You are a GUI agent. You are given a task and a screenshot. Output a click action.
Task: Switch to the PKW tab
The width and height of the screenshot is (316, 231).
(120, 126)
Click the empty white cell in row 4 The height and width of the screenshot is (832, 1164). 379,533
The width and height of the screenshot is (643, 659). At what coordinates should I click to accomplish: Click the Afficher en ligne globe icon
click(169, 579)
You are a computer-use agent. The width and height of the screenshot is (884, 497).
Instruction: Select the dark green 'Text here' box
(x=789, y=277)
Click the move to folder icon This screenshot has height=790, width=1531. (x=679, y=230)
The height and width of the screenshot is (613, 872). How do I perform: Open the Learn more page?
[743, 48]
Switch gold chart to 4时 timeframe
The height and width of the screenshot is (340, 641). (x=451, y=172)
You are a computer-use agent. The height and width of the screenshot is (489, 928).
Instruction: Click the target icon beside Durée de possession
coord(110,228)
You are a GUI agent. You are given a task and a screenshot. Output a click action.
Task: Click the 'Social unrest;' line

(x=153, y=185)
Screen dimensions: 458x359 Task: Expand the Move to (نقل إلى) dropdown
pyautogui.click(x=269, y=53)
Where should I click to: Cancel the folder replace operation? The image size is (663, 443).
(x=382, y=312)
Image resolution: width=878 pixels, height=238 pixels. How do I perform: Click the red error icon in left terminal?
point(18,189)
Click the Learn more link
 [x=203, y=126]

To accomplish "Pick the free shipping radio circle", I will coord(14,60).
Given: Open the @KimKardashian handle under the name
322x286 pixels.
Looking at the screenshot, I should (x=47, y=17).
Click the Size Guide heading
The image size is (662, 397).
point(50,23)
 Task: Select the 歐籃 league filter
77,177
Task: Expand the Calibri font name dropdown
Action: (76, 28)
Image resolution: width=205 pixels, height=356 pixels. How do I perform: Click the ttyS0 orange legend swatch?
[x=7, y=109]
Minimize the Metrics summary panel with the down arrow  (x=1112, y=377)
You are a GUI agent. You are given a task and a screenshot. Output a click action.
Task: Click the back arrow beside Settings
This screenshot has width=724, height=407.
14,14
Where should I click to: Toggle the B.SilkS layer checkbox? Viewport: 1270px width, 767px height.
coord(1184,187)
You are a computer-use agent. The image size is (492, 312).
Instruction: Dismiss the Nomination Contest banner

※

#### WHAT TO PRODUCE:
Copy out the material again word for word, starting at the line that contains "Click the Size Guide heading" and continuing through its final line.

#### SOLUTION TO THE EXERCISE:
Click the Size Guide heading
The image size is (662, 397).
point(50,23)
 Task: Select the 歐籃 league filter
77,177
Task: Expand the Calibri font name dropdown
Action: (76, 28)
Image resolution: width=205 pixels, height=356 pixels. How do I perform: Click the ttyS0 orange legend swatch?
[x=7, y=109]
Minimize the Metrics summary panel with the down arrow  (x=1112, y=377)
You are a GUI agent. You are given a task and a screenshot. Output a click action.
Task: Click the back arrow beside Settings
This screenshot has width=724, height=407.
14,14
Where should I click to: Toggle the B.SilkS layer checkbox? Viewport: 1270px width, 767px height.
coord(1184,187)
You are a computer-use agent. The image size is (492, 312).
Instruction: Dismiss the Nomination Contest banner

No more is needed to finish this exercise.